__EXTRACT PROVIDED__.
-- start --

In July 2022 Muzeya advised him that he had secured some money and wanted to resume operations of the bar that he used to operate. He partitioned shop number 5 into two rooms. Muzeya occupied one room and operated Avery Sports Bar whilst he used the other operating Mascrad Bar. At the end of July, second respondent advised him that he had entered into an invalid lease agreement. He subsequently signed a lease agreement with second respondent which was effective from 1 August 2022. Muzeya asked for July rentals and he advised him of the lease agreement with second respondent. Muzeya was furious and threatened him with eviction. Cleopas disputed breaking some locks to gain access or entry into the other portion of shop number 5. He also disputed stealing fridges and locking applicant out of the other portion of shop number 5. He alleged that applicant never had the keys to the portion of shop 5 he occupied. Cleopas further disputed chasing away guards or employees of the applicant. He alleged that Muzeya is bitter that rent that was due to him is not coming to him and is lying under oath.

On the merits Cleopas submitted that applicant dismally failed to prove that he took control or possession forcefully on 1 August 2022. He pointed out that no affidavit was attached from the guard that was allegedly chased away on the day in question. He further pointed out that the picture of the broken lock proved nothing as it does not show that it was broken from shop number 5. He prayed that the application be dismissed with costs on a higher scale.

-- end --

__PROMPT__. Quote the passage about the shop number 5 dispute in full, word for word. The listing that comes next has no connection to the passage about the shop number 5 dispute.

__PROVIDED DATA__.
-- start --

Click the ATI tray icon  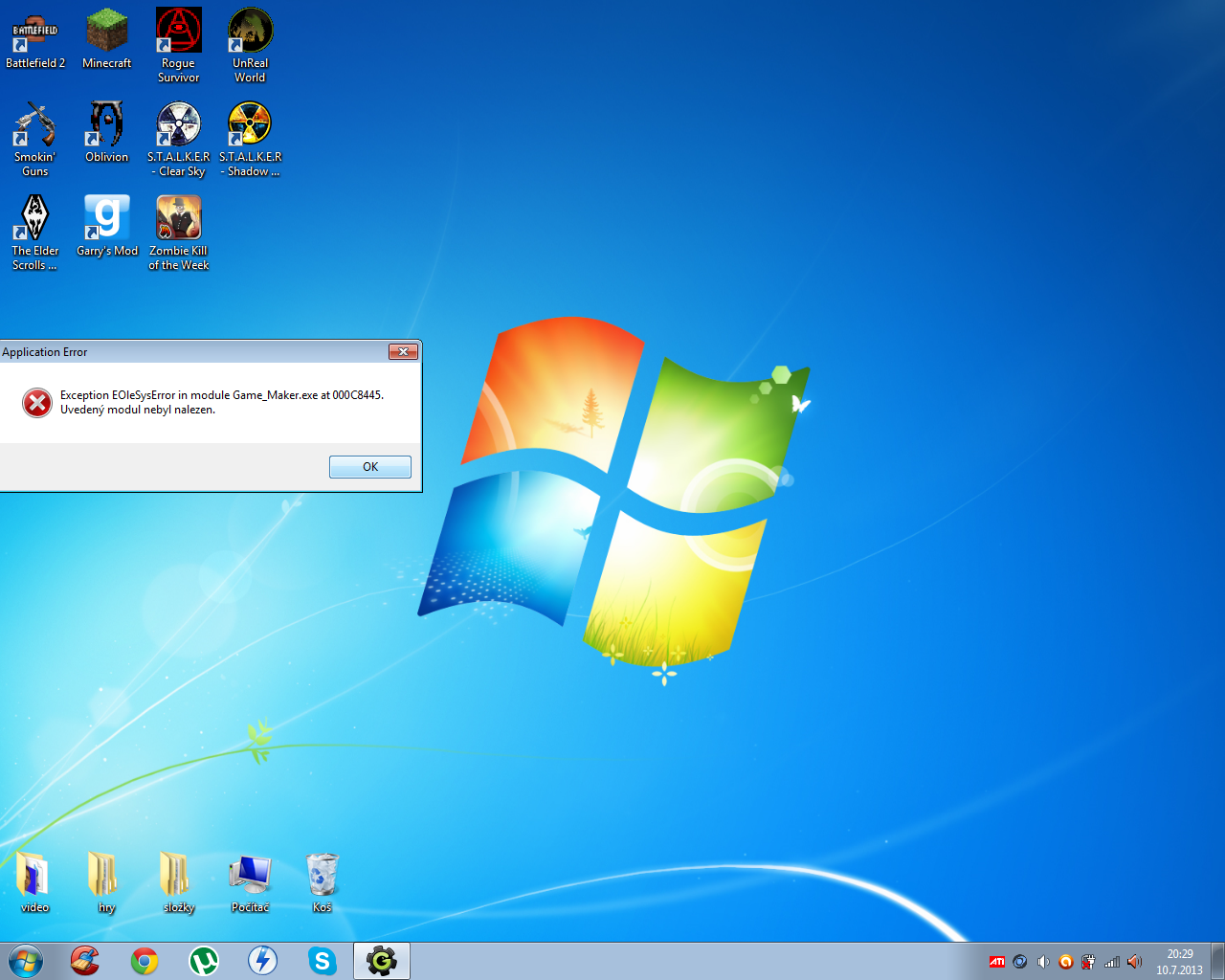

-- end --

__ANSWER BELOW__.
In July 2022 Muzeya advised him that he had secured some money and wanted to resume operations of the bar that he used to operate. He partitioned shop number 5 into two rooms. Muzeya occupied one room and operated Avery Sports Bar whilst he used the other operating Mascrad Bar. At the end of July, second respondent advised him that he had entered into an invalid lease agreement. He subsequently signed a lease agreement with second respondent which was effective from 1 August 2022. Muzeya asked for July rentals and he advised him of the lease agreement with second respondent. Muzeya was furious and threatened him with eviction. Cleopas disputed breaking some locks to gain access or entry into the other portion of shop number 5. He also disputed stealing fridges and locking applicant out of the other portion of shop number 5. He alleged that applicant never had the keys to the portion of shop 5 he occupied. Cleopas further disputed chasing away guards or employees of the applicant. He alleged that Muzeya is bitter that rent that was due to him is not coming to him and is lying under oath.

On the merits Cleopas submitted that applicant dismally failed to prove that he took control or possession forcefully on 1 August 2022. He pointed out that no affidavit was attached from the guard that was allegedly chased away on the day in question. He further pointed out that the picture of the broken lock proved nothing as it does not show that it was broken from shop number 5. He prayed that the application be dismissed with costs on a higher scale.